• _STATED EXERCISE A_:
Put the records into a Markdown table with the columns Row and Line, starting at the line with "Given: Bookmark this page with the star icon" and continuing up to and including the final line of the records. Give each line its own numbered row and leave out blank lines.

----- SOURCE TEXT -----

Heat shield parts shed before orbiter disintegrated show "very unusual" deep scoring and pitting of surface

Evidence continues to indicate that a breach in the thermal-protection system led to break-up of the Space Shuttle Columbia during re-entry, but efforts of isolate the source of the breach are still under way. Investigators are being helped by recovery of thermal-protection tiles shed by the orbiter before it disintegrated on 1 February.

A tile found 50km (30 miles) west of Forth Worth, Texas, is heavily eroded. "The ends are worn away, probably by hot gases," says Columbia accident investigation board chairman Hal Gehman, and deep scoring and pitting of the surface facing the heat of re-entry is "very unusual", he says. Which area of Columbia the tile came from is not clear, as the serial number is obliterated. Also unclear is whether the damage was caused while the tile was still attached to the orbiter.

A fragment of tile found 500km west of Fort Worth, the westernmost piece of debris yet to be confirmed, is believed to have come from the upper surface of the left wing glove, near the orbiter's fuselage. The fragment was found near the border with New Mexico. At that point in the re-entry timeline, about a minute before loss of communications with Columbia, tyre pressure and wheel temperature sensors in the left main landing-gear well began to fail.

Board member Scott Hubbard says an initial analysis by NASA suggests that a 100 x 125mm (4 x 5in) breach in the thermal protection under the wing near the main-gear door seal "seems to account for the temperature rise" in the wheel well revealed by telemetry from Columbia. The "hypothetical study" is a first cut, he cautions, but "a good first step".

While the temperature rises and sensor failures seen in telemetry are consistent with the severing of wires passing through the wheel well, Hubbard says a sensor near the front of the orbiter also showed an anomaly. While initial aerodynamic analysis "seems to indicate there was some disturbance going on in the vicinity of the left main landing gear wheel well", eight different calculations all gave different answers, he says.

US Air Force Space Command radar data shows an object separating from Columbia during its second day in orbit. Analysis of nearly 3,200 radar observations from four sites show a piece about 300 x 400mm, "of undetermined composition", accompanying the orbiter then starting to separate, initially semi-stable in a slow rotation, then falling behind and eventually re-entering on 20 January.

----- DATASET EXCERPTS -----

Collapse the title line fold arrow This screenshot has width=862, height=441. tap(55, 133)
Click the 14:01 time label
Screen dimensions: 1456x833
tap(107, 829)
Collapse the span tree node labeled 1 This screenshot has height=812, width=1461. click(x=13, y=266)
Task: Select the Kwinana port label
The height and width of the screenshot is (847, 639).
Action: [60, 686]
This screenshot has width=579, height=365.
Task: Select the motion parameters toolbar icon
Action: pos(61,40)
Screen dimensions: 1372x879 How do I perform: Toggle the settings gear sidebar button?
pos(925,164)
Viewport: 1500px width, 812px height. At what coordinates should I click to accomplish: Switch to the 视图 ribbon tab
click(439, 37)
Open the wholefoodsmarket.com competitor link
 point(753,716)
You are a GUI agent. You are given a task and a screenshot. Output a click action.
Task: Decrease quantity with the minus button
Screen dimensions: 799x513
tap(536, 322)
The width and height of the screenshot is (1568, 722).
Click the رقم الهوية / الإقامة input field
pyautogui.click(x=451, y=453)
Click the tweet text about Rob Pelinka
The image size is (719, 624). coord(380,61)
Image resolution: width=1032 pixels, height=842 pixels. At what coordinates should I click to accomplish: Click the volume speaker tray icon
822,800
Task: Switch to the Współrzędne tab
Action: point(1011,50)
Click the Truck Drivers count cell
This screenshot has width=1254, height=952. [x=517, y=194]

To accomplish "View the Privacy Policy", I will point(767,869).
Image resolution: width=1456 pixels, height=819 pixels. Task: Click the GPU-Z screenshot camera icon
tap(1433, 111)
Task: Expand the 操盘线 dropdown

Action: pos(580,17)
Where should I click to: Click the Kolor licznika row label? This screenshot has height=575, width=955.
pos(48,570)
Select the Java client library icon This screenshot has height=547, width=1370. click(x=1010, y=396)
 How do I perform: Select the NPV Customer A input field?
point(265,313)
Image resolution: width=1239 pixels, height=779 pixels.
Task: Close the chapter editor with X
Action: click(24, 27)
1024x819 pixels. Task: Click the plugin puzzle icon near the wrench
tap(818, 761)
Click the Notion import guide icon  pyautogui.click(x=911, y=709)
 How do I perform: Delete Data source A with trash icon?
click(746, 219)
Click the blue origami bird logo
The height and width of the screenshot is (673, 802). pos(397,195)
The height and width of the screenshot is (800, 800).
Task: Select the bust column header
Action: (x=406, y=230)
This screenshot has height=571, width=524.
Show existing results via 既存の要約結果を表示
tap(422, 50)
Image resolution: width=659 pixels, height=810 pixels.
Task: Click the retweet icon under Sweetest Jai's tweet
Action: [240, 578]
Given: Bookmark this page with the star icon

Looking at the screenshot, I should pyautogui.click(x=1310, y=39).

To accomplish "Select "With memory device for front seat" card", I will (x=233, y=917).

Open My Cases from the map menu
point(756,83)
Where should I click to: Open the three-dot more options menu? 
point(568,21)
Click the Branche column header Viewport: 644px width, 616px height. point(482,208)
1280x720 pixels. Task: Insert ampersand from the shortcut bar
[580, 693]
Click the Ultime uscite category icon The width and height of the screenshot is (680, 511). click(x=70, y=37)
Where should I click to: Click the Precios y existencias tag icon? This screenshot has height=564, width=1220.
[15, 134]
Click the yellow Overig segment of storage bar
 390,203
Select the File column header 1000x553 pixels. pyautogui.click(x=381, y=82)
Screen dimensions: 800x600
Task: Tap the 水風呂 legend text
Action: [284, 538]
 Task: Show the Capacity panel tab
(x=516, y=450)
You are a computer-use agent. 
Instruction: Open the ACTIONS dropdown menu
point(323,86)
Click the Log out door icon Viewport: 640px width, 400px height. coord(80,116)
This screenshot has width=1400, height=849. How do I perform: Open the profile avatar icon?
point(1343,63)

-----

• _STATED EXERCISE B_:
Copy the part of the Columbia heat shield article from "Board member Scott" up to and including "answers, he says.", word for word.

• _EXERCISE ANSWER A_:
| Row | Line |
|---|---|
| 1 | Given: Bookmark this page with the star icon |
| 2 | Looking at the screenshot, I should pyautogui.click(x=1310, y=39). |
| 3 | To accomplish "Select "With memory device for front seat" card", I will (x=233, y=917). |
| 4 | Open My Cases from the map menu |
| 5 | point(756,83) |
| 6 | Where should I click to: Open the three-dot more options menu?  |
| 7 | point(568,21) |
| 8 | Click the Branche column header Viewport: 644px width, 616px height. point(482,208) |
| 9 | 1280x720 pixels. Task: Insert ampersand from the shortcut bar |
| 10 | [580, 693] |
| 11 | Click the Ultime uscite category icon The width and height of the screenshot is (680, 511). click(x=70, y=37) |
| 12 | Where should I click to: Click the Precios y existencias tag icon? This screenshot has height=564, width=1220. |
| 13 | [15, 134] |
| 14 | Click the yellow Overig segment of storage bar |
| 15 |  390,203 |
| 16 | Select the File column header 1000x553 pixels. pyautogui.click(x=381, y=82) |
| 17 | Screen dimensions: 800x600 |
| 18 | Task: Tap the 水風呂 legend text |
| 19 | Action: [284, 538] |
| 20 |  Task: Show the Capacity panel tab |
| 21 | (x=516, y=450) |
| 22 | You are a computer-use agent.  |
| 23 | Instruction: Open the ACTIONS dropdown menu |
| 24 | point(323,86) |
| 25 | Click the Log out door icon Viewport: 640px width, 400px height. coord(80,116) |
| 26 | This screenshot has width=1400, height=849. How do I perform: Open the profile avatar icon? |
| 27 | point(1343,63) |

• _EXERCISE ANSWER B_:
Board member Scott Hubbard says an initial analysis by NASA suggests that a 100 x 125mm (4 x 5in) breach in the thermal protection under the wing near the main-gear door seal "seems to account for the temperature rise" in the wheel well revealed by telemetry from Columbia. The "hypothetical study" is a first cut, he cautions, but "a good first step".

While the temperature rises and sensor failures seen in telemetry are consistent with the severing of wires passing through the wheel well, Hubbard says a sensor near the front of the orbiter also showed an anomaly. While initial aerodynamic analysis "seems to indicate there was some disturbance going on in the vicinity of the left main landing gear wheel well", eight different calculations all gave different answers, he says.